(Item-finding data)
———

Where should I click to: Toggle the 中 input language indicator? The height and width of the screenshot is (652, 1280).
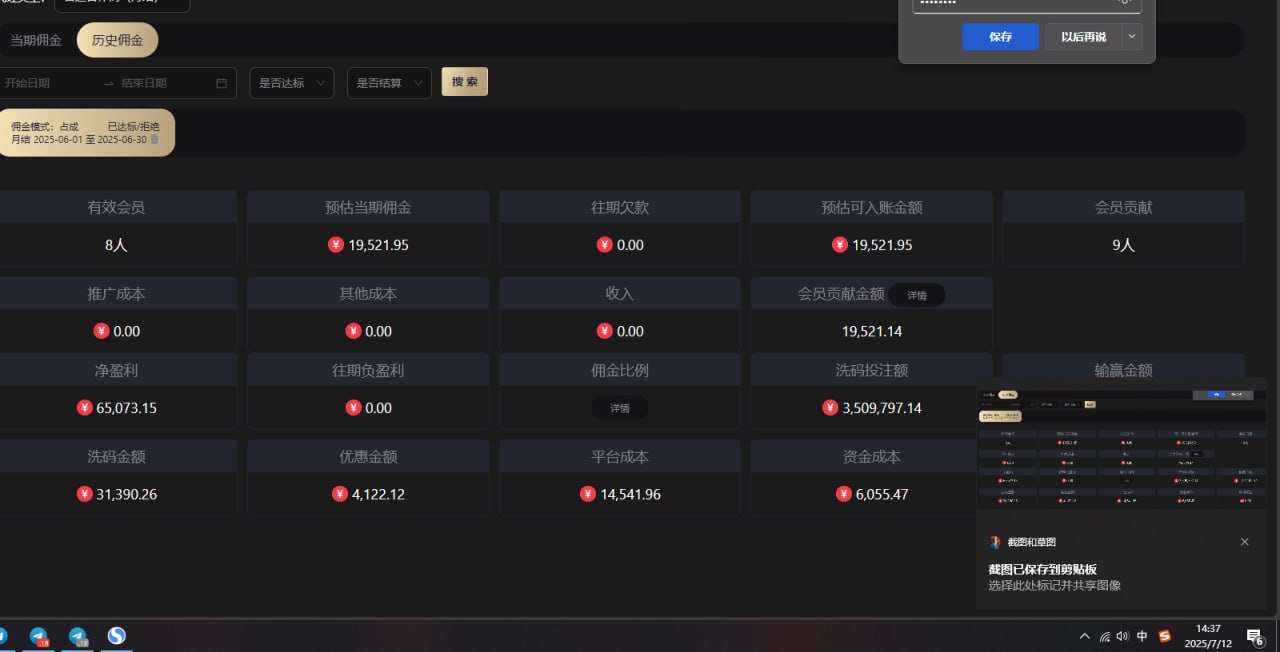click(x=1142, y=636)
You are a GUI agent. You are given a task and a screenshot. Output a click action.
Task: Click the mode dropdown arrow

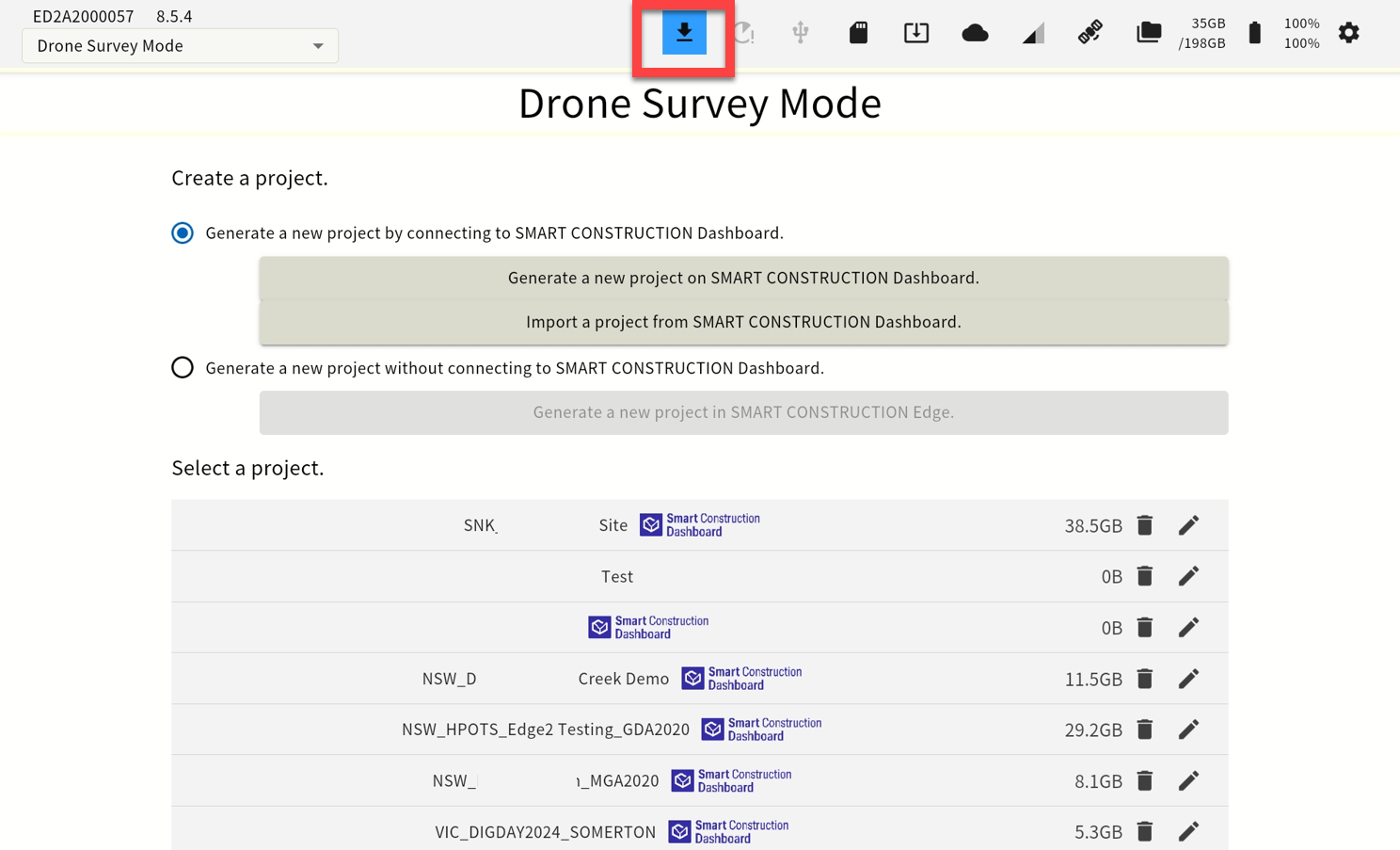318,46
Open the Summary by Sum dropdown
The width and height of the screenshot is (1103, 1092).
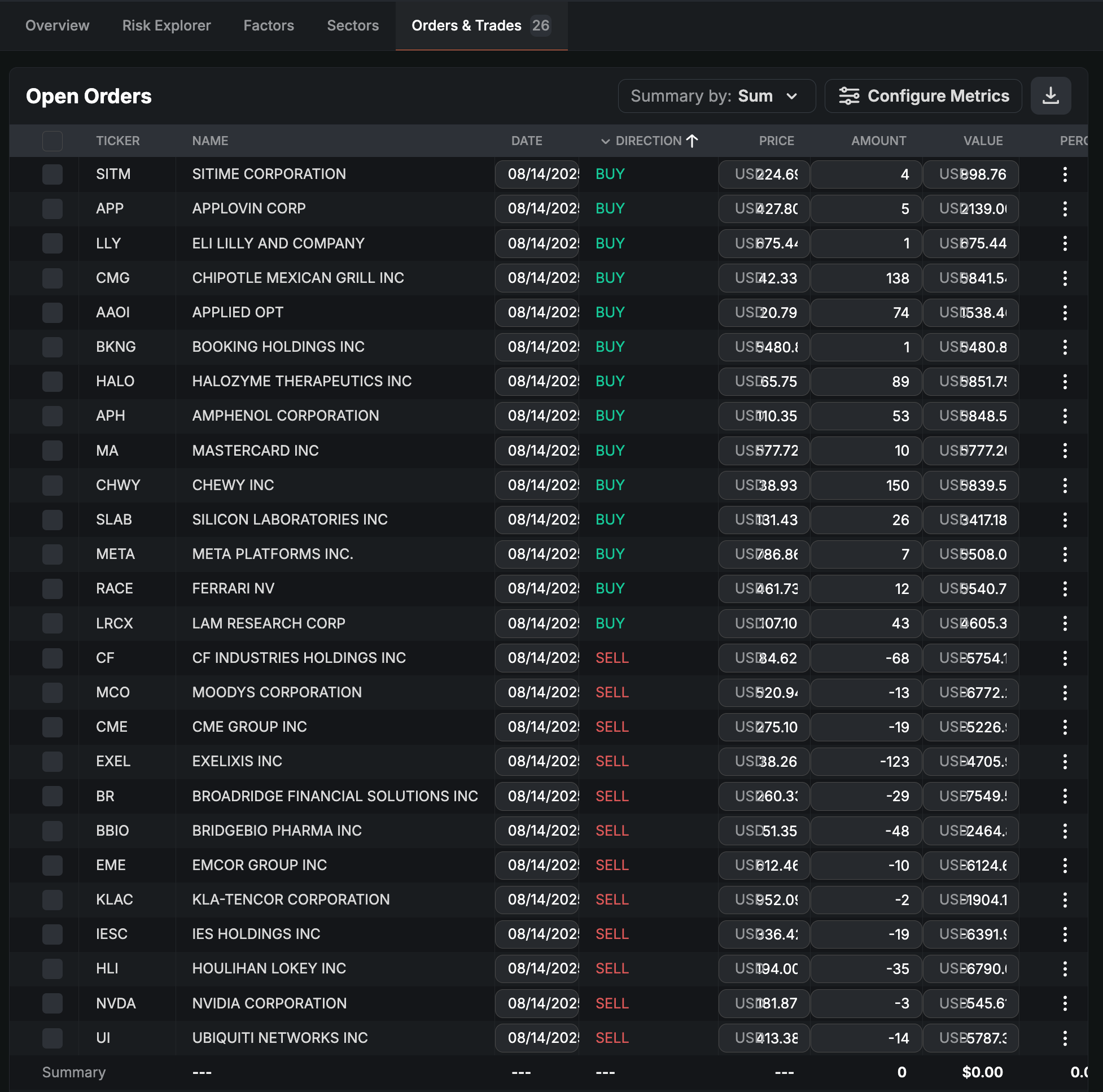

———

TASK TO CARRY OUT: Reproduce every line of the data above verbatim, omitting the pictures.

TASK OUTPUT:
Where should I click to: Toggle the 中 input language indicator? The height and width of the screenshot is (652, 1280).
click(x=1142, y=636)
You are a GUI agent. You are given a task and a screenshot. Output a click action.
Task: Click the mode dropdown arrow

318,46
Open the Summary by Sum dropdown
The width and height of the screenshot is (1103, 1092).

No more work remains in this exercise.